[Document text start]

[16583] in North American Network Operators' Group
Re: Routing Policy and http://rs.arin.net/ip-allocation.html
daemon@ATHENA.MIT.EDU (Bryan Fullerton)
Wed May 6 14:20:52 1998
Date: Wed, 6 May 1998 13:26:12 -0400
From: Bryan Fullerton <bryanf@samurai.com>
To: Stephen Schmidt <steve@eagle.ais.net>, Mike Tancsa <mike@sentex.net>
Cc: nanog@merit.edu
In-Reply-To: <199805061651.LAA21656@eagle.ais.net>; from Stephen Schmidt on Wed, May 06, 1998 at 11:51:38AM -0500
On Wed, May 06, 1998 at 11:51:38AM -0500, Stephen Schmidt <steve@eagle.ais.net> wrote:
> > For the first time we have had to deal with Sprint's routing policy as
> > defined by http://www.sprint.net/filter.htm. Here is the situation.

[Document text end]

Task:
In the mailing list post above, what date and time does its Date line give?

[Data start]

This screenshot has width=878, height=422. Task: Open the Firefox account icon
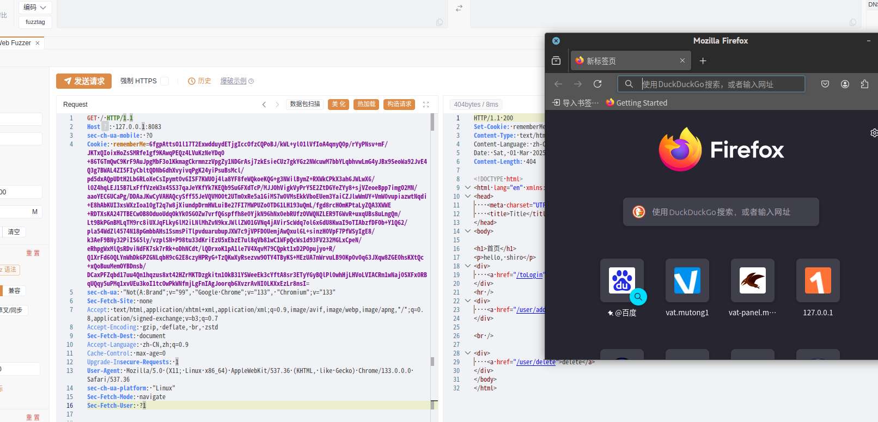coord(845,84)
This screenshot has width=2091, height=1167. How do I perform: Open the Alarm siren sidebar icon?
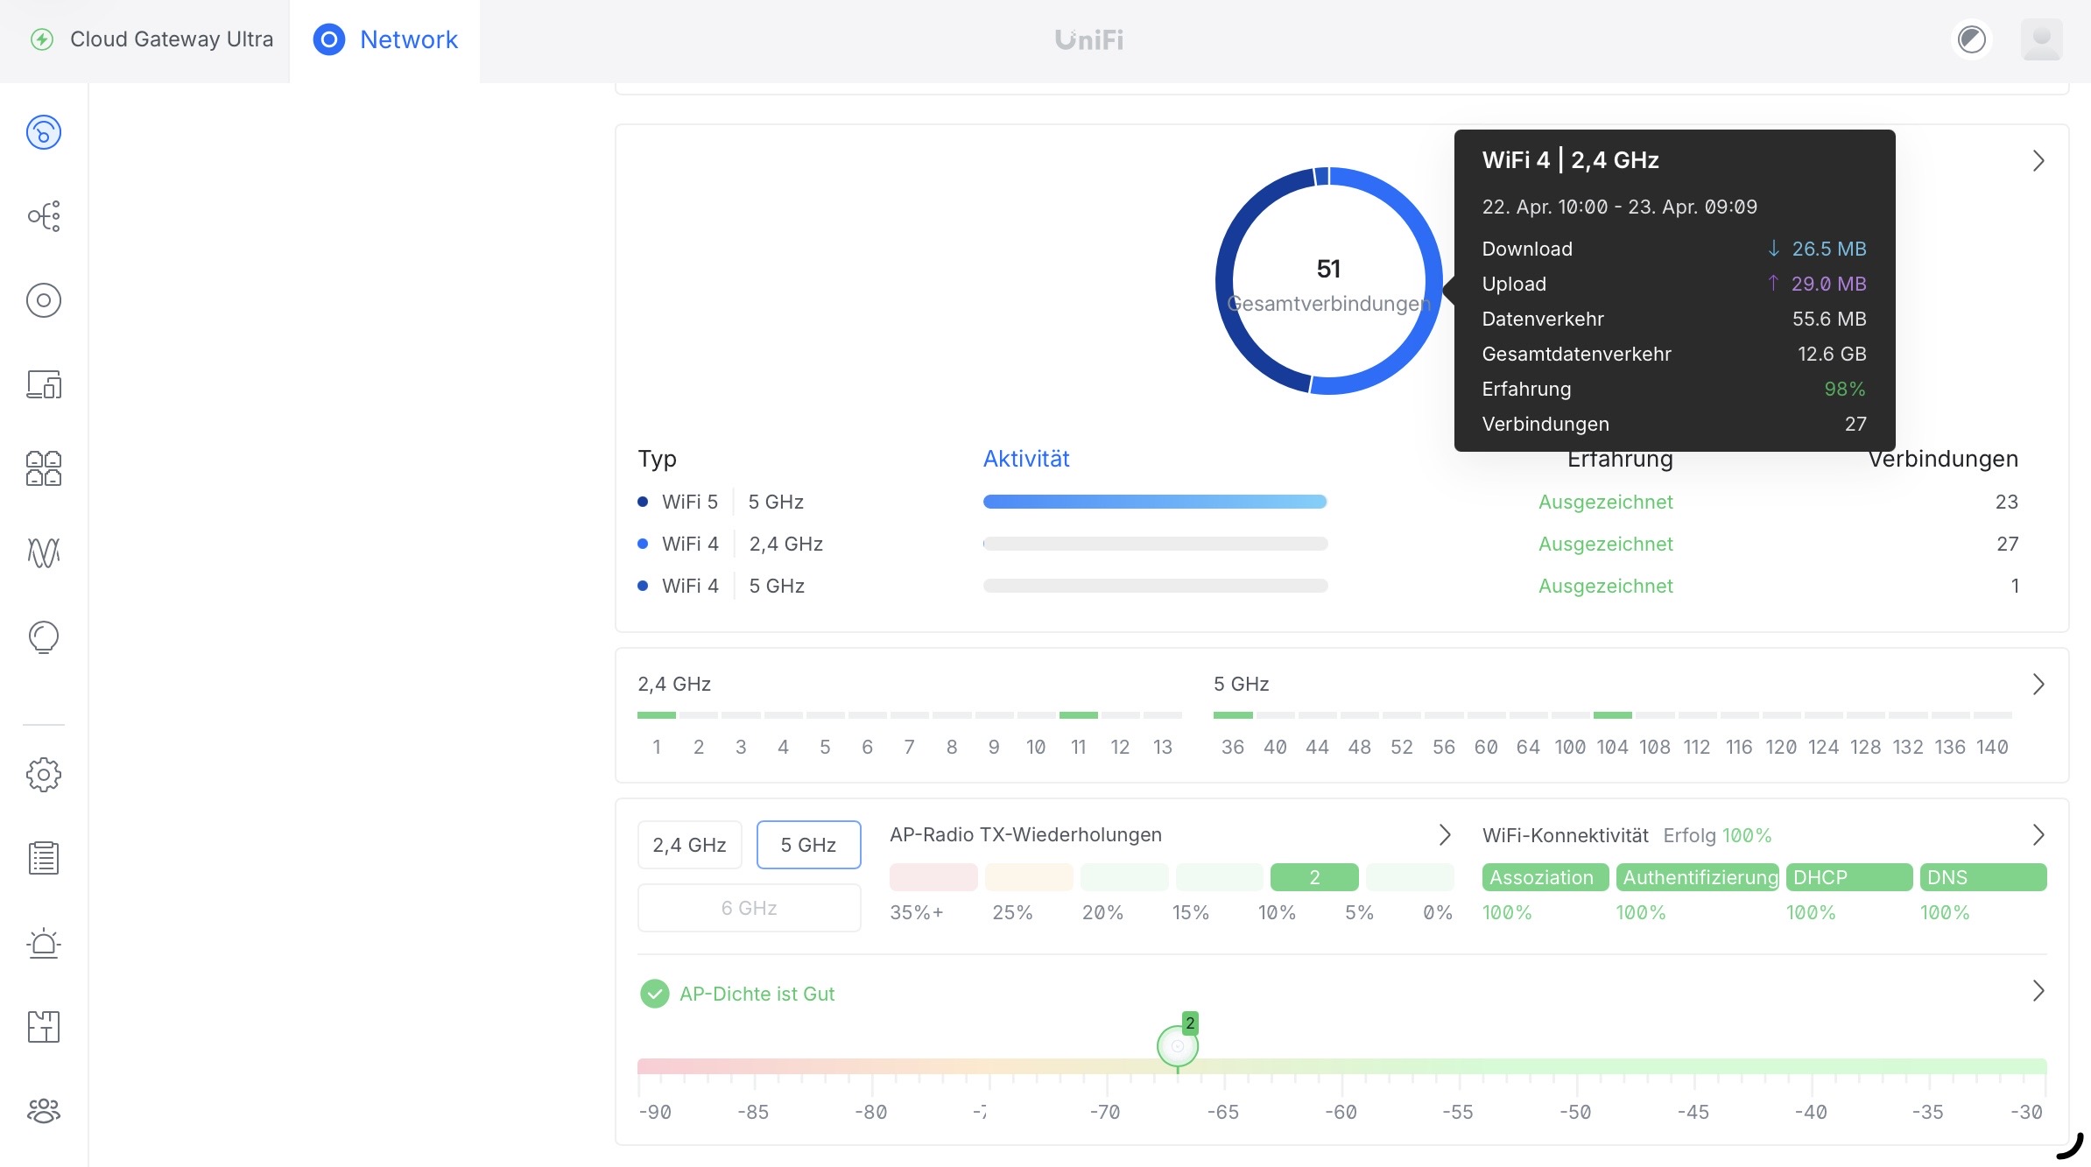(x=44, y=943)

[Data end]

Reply:
Wednesday, May 6, 1998, at 13:26:12 -0400.